## Data for the task
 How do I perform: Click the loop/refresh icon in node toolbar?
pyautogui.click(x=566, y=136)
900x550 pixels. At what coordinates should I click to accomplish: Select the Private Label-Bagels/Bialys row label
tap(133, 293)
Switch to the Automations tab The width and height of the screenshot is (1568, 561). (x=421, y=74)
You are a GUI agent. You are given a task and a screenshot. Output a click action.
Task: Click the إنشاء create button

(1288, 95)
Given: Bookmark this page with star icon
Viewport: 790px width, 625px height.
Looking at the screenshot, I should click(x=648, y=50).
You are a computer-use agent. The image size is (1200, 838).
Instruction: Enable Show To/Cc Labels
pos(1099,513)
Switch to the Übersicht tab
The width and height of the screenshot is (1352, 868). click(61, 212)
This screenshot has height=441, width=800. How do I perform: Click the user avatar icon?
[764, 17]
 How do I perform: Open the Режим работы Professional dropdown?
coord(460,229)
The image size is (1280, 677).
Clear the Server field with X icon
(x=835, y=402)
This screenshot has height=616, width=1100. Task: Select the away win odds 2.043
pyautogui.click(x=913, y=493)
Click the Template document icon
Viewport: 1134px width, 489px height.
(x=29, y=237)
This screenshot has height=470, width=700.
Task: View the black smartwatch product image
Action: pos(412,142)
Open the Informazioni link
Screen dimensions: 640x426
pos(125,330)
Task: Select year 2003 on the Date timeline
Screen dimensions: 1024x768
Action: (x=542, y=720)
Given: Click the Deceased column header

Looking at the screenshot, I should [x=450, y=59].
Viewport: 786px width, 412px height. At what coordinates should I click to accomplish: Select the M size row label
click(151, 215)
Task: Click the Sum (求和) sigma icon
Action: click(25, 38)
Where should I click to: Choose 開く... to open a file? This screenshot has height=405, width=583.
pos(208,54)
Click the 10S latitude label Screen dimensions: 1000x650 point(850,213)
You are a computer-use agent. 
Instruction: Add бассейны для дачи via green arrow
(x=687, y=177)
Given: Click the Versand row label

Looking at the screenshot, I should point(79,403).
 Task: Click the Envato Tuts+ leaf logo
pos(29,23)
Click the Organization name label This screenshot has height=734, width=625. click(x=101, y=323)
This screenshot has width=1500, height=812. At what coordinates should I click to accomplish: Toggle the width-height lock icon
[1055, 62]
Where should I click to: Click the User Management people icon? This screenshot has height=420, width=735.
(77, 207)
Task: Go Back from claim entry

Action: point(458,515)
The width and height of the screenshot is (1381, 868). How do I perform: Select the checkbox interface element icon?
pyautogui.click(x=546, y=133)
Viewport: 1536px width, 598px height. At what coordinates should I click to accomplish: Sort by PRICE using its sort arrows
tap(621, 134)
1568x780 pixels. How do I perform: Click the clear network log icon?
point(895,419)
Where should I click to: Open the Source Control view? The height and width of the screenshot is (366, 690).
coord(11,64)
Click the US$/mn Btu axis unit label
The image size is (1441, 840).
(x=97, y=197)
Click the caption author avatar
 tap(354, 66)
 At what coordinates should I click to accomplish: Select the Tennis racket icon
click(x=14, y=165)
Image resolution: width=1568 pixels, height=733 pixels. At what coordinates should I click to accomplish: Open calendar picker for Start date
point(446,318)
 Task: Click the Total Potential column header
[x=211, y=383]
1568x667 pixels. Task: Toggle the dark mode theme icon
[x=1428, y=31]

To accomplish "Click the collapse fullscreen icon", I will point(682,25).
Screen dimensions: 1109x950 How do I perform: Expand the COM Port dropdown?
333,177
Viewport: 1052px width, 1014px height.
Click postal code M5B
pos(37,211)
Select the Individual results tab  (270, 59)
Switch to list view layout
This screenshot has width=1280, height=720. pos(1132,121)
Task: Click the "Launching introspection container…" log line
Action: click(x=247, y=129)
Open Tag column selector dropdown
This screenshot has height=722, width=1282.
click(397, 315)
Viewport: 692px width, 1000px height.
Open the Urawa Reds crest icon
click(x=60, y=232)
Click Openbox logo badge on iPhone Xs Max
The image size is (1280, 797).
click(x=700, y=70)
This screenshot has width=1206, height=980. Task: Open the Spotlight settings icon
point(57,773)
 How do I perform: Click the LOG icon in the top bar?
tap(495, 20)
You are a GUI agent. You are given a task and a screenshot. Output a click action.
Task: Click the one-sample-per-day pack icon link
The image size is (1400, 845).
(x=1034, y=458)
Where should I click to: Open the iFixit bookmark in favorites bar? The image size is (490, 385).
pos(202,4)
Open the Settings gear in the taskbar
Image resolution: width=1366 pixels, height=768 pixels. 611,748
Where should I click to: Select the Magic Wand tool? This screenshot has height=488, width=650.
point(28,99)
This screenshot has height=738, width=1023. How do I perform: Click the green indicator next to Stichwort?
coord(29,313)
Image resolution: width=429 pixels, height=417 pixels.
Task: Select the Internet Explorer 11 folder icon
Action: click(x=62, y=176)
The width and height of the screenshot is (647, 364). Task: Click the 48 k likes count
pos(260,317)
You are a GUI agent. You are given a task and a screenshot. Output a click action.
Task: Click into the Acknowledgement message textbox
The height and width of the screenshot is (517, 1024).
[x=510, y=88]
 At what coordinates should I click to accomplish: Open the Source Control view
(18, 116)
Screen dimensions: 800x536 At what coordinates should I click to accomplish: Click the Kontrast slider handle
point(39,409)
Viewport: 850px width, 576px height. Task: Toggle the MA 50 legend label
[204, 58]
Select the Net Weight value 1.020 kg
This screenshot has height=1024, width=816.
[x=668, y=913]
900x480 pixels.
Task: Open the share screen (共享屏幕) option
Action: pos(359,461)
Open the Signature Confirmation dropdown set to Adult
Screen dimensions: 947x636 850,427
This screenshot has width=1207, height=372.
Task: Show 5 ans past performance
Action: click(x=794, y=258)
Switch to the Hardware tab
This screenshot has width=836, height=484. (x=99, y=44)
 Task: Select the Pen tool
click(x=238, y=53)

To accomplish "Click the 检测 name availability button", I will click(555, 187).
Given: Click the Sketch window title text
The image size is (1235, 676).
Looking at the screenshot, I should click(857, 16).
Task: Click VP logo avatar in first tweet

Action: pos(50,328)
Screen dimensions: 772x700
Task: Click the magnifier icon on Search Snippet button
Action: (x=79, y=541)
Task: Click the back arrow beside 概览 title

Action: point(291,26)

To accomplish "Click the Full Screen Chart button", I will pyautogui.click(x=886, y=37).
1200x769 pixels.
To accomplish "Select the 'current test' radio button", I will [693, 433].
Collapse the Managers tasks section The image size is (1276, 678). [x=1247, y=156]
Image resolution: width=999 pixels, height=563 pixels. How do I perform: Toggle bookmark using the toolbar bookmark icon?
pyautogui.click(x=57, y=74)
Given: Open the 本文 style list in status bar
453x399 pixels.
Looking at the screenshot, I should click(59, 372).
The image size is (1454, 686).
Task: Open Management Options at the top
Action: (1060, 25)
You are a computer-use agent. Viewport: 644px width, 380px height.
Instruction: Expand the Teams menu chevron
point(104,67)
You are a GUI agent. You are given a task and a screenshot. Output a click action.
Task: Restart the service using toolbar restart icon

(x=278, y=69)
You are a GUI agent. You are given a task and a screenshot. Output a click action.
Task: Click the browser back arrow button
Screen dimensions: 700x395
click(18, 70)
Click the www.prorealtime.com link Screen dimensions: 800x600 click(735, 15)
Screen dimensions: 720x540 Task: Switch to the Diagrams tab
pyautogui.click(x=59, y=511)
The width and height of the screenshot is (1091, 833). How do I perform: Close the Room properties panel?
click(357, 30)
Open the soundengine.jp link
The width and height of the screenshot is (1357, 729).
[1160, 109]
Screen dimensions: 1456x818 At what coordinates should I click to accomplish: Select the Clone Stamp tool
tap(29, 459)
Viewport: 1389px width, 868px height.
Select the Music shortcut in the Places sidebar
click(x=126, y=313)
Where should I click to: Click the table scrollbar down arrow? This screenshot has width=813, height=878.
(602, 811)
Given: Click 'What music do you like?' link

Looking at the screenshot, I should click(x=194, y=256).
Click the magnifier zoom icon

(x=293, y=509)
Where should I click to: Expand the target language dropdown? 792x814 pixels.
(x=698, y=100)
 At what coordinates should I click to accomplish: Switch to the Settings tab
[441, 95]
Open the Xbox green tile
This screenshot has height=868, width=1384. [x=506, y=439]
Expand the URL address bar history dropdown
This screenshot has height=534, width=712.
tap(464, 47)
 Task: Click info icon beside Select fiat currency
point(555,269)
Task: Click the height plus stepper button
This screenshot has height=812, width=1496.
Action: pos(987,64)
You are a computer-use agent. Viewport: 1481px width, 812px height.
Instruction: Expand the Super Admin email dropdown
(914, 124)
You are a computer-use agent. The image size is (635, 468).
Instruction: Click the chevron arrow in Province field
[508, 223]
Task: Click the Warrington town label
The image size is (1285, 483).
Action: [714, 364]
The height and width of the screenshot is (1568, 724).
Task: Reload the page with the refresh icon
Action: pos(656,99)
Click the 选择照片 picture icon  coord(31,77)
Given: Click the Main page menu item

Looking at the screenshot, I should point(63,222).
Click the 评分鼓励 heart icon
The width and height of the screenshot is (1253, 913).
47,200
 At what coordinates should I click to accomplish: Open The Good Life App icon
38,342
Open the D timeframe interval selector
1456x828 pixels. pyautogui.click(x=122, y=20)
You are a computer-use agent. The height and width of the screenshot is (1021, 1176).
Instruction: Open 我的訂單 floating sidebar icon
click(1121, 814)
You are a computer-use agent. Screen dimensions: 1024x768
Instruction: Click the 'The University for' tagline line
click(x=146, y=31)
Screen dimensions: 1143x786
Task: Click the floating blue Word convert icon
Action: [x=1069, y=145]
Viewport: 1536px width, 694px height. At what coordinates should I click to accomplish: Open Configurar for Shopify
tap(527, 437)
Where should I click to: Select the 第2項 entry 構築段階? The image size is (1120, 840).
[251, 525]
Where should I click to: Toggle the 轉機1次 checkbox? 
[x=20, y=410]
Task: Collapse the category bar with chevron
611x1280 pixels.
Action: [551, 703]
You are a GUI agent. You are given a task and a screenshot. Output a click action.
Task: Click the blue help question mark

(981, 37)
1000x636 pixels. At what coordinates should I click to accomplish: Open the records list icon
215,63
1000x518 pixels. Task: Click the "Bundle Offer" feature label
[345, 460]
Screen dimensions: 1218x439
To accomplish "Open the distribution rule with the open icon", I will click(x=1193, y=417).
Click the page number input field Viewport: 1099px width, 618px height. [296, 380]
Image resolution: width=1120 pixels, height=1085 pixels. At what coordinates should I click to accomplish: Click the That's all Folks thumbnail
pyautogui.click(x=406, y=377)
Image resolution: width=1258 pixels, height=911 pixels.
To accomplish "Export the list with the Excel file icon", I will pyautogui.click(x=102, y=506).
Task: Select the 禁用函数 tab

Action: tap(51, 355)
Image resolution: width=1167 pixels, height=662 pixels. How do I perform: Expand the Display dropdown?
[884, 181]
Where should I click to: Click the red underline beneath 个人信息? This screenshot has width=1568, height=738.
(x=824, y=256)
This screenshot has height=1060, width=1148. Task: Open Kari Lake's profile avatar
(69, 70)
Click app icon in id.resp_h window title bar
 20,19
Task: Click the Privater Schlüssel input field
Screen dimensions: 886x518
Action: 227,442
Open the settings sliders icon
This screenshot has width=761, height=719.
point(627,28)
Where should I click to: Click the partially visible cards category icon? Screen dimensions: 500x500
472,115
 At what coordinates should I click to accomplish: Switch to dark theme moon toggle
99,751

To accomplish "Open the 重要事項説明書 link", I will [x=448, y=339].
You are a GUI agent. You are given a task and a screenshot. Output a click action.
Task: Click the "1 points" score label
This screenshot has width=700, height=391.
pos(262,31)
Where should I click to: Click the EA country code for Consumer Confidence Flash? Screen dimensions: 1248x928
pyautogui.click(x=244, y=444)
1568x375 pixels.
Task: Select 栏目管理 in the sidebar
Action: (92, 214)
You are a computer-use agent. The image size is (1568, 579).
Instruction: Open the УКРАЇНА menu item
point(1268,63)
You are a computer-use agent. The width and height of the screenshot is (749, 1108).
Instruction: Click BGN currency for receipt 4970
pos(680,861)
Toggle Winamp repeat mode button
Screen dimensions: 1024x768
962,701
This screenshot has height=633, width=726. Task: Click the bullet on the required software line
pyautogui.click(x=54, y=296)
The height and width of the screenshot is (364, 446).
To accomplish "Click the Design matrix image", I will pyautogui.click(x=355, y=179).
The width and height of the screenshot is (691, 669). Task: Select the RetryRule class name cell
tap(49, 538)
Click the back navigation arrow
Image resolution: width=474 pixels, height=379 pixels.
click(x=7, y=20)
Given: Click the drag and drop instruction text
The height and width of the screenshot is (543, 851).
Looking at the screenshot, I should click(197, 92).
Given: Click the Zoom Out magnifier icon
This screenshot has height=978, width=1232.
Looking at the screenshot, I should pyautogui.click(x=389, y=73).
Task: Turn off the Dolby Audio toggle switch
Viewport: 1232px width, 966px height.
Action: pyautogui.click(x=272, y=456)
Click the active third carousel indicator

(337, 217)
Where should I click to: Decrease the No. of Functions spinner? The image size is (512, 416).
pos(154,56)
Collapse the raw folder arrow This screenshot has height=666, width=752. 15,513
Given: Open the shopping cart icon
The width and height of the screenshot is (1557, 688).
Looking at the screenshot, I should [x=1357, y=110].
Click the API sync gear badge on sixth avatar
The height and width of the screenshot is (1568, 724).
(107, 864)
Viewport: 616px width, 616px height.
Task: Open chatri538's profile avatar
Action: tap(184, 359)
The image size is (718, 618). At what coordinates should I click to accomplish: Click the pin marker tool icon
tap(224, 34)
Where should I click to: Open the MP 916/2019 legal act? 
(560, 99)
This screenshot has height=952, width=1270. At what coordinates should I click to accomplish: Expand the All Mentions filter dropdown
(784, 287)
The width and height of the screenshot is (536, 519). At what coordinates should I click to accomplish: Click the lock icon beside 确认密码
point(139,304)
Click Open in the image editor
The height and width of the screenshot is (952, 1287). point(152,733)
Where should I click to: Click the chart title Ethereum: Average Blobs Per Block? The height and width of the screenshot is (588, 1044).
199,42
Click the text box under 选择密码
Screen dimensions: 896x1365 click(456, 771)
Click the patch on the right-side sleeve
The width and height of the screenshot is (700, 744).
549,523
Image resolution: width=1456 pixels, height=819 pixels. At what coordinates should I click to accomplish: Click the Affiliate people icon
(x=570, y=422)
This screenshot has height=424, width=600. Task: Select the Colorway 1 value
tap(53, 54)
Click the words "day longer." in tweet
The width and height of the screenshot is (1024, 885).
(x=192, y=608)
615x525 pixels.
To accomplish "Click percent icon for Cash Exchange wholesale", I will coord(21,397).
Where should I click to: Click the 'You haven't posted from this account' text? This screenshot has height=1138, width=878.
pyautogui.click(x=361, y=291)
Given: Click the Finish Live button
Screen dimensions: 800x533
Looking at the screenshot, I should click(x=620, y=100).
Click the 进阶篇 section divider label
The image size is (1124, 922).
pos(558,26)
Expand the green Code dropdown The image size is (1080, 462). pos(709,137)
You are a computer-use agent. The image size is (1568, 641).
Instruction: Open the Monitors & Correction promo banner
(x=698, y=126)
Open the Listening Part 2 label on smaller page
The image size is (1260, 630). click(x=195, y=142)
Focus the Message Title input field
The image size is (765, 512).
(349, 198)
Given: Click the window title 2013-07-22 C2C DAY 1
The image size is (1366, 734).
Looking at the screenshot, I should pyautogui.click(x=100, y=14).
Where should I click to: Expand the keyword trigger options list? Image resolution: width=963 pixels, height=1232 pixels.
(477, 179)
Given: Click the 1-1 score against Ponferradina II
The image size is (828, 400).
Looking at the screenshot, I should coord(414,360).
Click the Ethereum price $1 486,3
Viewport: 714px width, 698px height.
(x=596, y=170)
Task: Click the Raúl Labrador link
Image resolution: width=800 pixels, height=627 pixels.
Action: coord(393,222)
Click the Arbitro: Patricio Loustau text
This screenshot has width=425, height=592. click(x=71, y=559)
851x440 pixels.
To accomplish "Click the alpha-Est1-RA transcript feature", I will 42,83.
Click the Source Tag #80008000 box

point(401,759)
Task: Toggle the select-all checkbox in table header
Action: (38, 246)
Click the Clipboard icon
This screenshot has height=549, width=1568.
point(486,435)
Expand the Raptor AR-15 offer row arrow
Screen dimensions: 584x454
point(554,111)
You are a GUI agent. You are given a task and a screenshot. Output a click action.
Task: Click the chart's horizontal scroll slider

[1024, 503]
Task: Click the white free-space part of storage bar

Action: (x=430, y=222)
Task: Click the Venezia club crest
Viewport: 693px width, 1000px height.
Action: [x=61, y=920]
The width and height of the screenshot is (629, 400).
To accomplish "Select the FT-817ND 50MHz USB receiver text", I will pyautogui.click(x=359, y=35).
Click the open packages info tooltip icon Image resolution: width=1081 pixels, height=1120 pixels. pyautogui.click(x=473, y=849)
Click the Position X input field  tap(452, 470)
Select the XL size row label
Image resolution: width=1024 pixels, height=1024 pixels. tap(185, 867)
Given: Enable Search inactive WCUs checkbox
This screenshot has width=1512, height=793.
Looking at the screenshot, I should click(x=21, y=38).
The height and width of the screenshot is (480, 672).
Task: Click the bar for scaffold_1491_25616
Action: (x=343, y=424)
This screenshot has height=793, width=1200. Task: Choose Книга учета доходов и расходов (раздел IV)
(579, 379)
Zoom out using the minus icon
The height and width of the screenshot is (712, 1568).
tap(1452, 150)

## Problem requirements
What lines of the listing contain the word "input"? Copy them all.

## Response area
Click the page number input field Viewport: 1099px width, 618px height. [296, 380]
Task: Click the Privater Schlüssel input field
Focus the Message Title input field
Click the Position X input field  tap(452, 470)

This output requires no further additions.